Huit fois debout
Comme paralysée par un manque flagrant de confiance en elle, Elsa (Julie Gayet), sur le point d’être expulsée de son appartement, ne parvient pas à trouver d’emploi pour se sortir de ce cercle vicieux. Par conséquent, impossible pour elle de recevoir son fils de 10 ans dans des conditions décentes. Un jour, elle rencontre son voisin de palier, le lunaire Mathieu (Denis Podalydès), qui rate lui aussi tous ses entretiens d’embauche. Malgré les difficultés, ces deux exclus, inadaptés à la société dans laquelle ils sont contraints d’évoluer, vont trouver leur propre voie pour continuer à vivre. À leur manière.
Écrivain, Xabi Molia s’intéresse, pour son premier long métrage en tant que réalisateur, au destin de deux êtres vivant dans la précarité, car incapables de se fondre dans un moule où ils se sentent trop à l’étroit.

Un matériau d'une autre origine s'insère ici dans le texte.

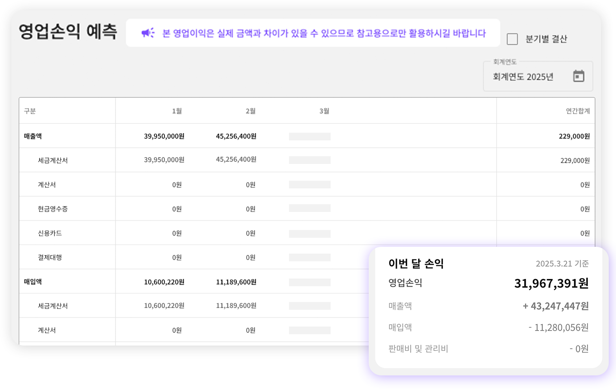Click February 매입액 amount 11,189,600원
The height and width of the screenshot is (389, 616).
tap(236, 282)
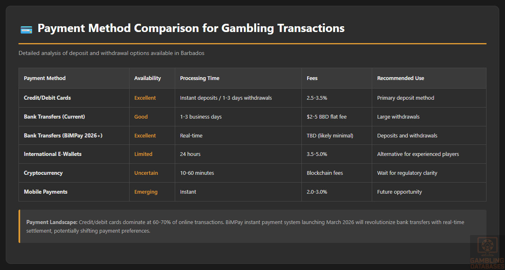The width and height of the screenshot is (505, 270).
Task: Select the Mobile Payments row label
Action: [46, 192]
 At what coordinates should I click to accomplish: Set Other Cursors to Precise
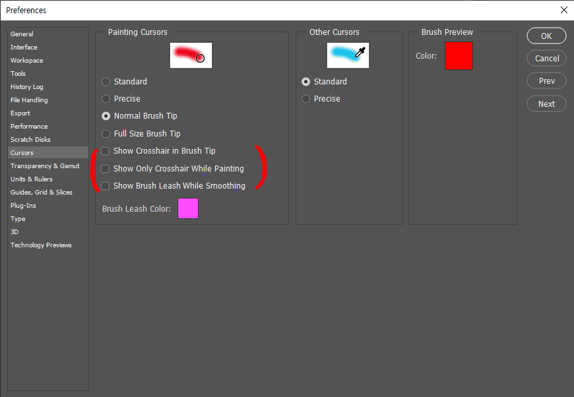[305, 98]
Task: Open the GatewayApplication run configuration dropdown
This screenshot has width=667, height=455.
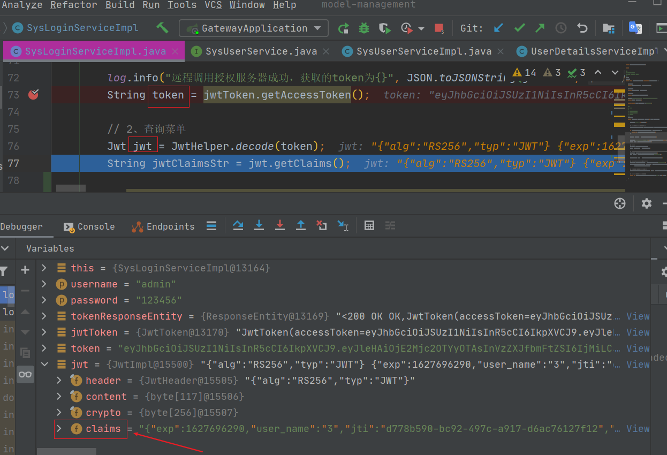Action: [x=253, y=28]
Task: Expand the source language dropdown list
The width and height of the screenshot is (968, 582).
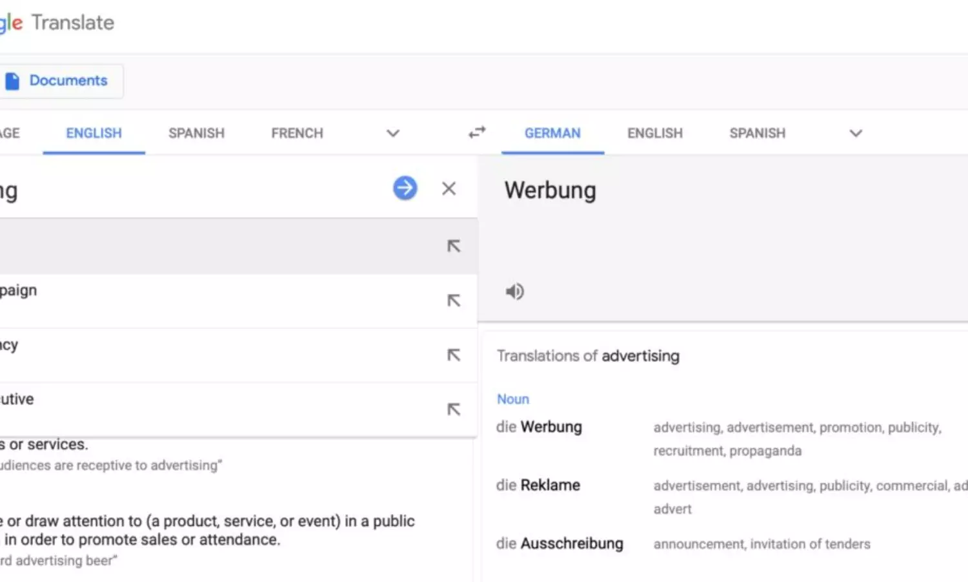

Elsa et Mathieu étouffent, agonisent, oppressés par le monde qui les entoure, ce que retranscrit parfaitement la caméra de Molia en cadrant au plus près de ses protagonistes, comme pour mieux les enserrer. Le monde urbain va de pair avec la logique économique qui dicte la société et que nos deux antihéros réfutent, et c’est donc à ses marges, dans les forêts aux abords de la ville, qu’ils retrouvent un semblant de liberté.
Par bribes, le metteur en scène témoigne de son envie de livrer une fantaisie entre (sou)rires et larmes, lorgnant vers le cinéma indépendant américain avec son enrobage pop acidulé ‑ on pense notamment à Away We Go‑. Mais malgré le joli personnage de Podalydès, être bienveillant d’une franchise désarmante (lors d’un entretien d’embauche, il déclare que sa « plus grande qualité, c’est le doute », devant un recruteur interloqué), cette comédie douce‑amère ne parvient pas réellement à exister, escamotée par la volonté de réalisme social imprégnant tout le film ‑qui évite heureusement tout misérabilisme‑.
Ces deux losers magnifiques, parfaitement interprétés, auraient gagné à révéler toute leur singularité. Or, pour le personnage de Julie Gayet, c’est souvent le mutisme qui prend le dessus. On aurait aimé en savoir plus sur eux pour avoir envie de les suivre de bout en bout.